A Distributed Denial of Service (DDoS) assault is a malevolent effort to disrupt the regular operation of a targeted server, service, and network by inundating them with a surge of internet traffic from numerous compromised devices.
Organizations face significant dangers from DDoS attacks, as they can result in service interruptions and substantial financial damages.
Recently, cybersecurity analysts at Cloudflare’s Cloudforce One uncovered that LameDuck’s Skynet Botnet carried out over “35,000 DDoS assaults” on various organizations.
January 2023 witnessed an intriguing development with the emergence of a threat collective known as “Anonymous Sudan” (also referred to as “LameDuck”).
This sophisticated threat alliance is handled by two siblings from Sudan. The collective engaged in cyber assaults on organizations’ infrastructures in the form of DDoS attacks, rendering several services unusable for legitimate users.
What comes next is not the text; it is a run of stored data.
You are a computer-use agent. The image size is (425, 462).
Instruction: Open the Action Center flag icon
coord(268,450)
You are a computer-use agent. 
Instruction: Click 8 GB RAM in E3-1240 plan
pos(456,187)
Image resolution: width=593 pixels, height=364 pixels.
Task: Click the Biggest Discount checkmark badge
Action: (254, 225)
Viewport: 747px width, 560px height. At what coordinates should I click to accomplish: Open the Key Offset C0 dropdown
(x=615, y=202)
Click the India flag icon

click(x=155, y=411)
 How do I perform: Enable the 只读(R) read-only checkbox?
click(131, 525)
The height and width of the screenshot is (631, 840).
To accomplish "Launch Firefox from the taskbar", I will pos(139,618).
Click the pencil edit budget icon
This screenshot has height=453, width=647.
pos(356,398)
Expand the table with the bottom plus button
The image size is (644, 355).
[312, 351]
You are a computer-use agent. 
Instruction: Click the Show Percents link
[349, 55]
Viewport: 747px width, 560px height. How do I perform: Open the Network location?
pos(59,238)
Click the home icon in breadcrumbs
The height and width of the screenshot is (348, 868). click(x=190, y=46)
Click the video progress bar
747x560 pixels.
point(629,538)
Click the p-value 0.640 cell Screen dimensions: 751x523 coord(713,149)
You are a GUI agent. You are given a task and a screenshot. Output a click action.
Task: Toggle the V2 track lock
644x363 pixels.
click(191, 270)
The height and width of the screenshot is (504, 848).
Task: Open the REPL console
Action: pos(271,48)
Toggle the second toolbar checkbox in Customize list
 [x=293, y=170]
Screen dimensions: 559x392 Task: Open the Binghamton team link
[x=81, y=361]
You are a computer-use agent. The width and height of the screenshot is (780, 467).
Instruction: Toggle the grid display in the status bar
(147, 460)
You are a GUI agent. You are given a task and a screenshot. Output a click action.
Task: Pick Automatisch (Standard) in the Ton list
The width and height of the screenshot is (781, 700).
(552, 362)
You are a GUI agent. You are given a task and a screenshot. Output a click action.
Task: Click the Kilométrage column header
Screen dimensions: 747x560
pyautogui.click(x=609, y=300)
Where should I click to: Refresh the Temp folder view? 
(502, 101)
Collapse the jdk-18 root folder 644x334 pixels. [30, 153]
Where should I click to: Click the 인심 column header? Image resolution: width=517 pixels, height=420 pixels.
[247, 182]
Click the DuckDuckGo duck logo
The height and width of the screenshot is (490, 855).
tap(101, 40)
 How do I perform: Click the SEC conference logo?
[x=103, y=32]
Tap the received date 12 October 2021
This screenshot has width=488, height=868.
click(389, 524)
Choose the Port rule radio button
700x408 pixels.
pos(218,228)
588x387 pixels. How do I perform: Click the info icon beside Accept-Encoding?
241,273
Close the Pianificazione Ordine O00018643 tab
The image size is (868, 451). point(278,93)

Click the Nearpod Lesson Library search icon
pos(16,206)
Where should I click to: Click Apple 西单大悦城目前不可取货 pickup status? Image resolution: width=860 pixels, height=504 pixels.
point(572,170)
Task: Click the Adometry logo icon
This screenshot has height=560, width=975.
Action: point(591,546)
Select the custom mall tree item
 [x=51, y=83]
LameDuck’s operations were noticeably varied and targeted vital infrastructures across multiple regions. These crucial infrastructures include:-
- Airports
- Hospitals
- Telecommunication companies
- Financial service providers
Observed targeted threat actors have employed a dual-strategy methodology amalgamating political hacktivism with profit-oriented cybercrimes.
One of their primary instruments was the provision of “DDoS-for-hire services,” through which they leased out attack facilities to more than 100 clients globally.
Analysts observed that ransom DDoS activities were also conducted, demanding Bitcoin payments (ranging from “$3,500” to “$3 million”) for halting their assaults.
The alliance garnered significant attention by exploiting social media platforms to amplify their successful strikes against prominent targets.
Nevertheless, they accomplish this through their partnerships with other hacktivist factions ‘Killnet’ and ‘Turk Hack Team’.
Additionally, they engage in synchronized campaigns like “#OpIsrael” and “#OPAustralia,” underscoring their adeptness in both ‘Technical cyber operations’ and ‘social engineering strategies’.
More than 35,000 DDoS attacks executed by LameDuck were confirmed, utilizing their advanced DCAT.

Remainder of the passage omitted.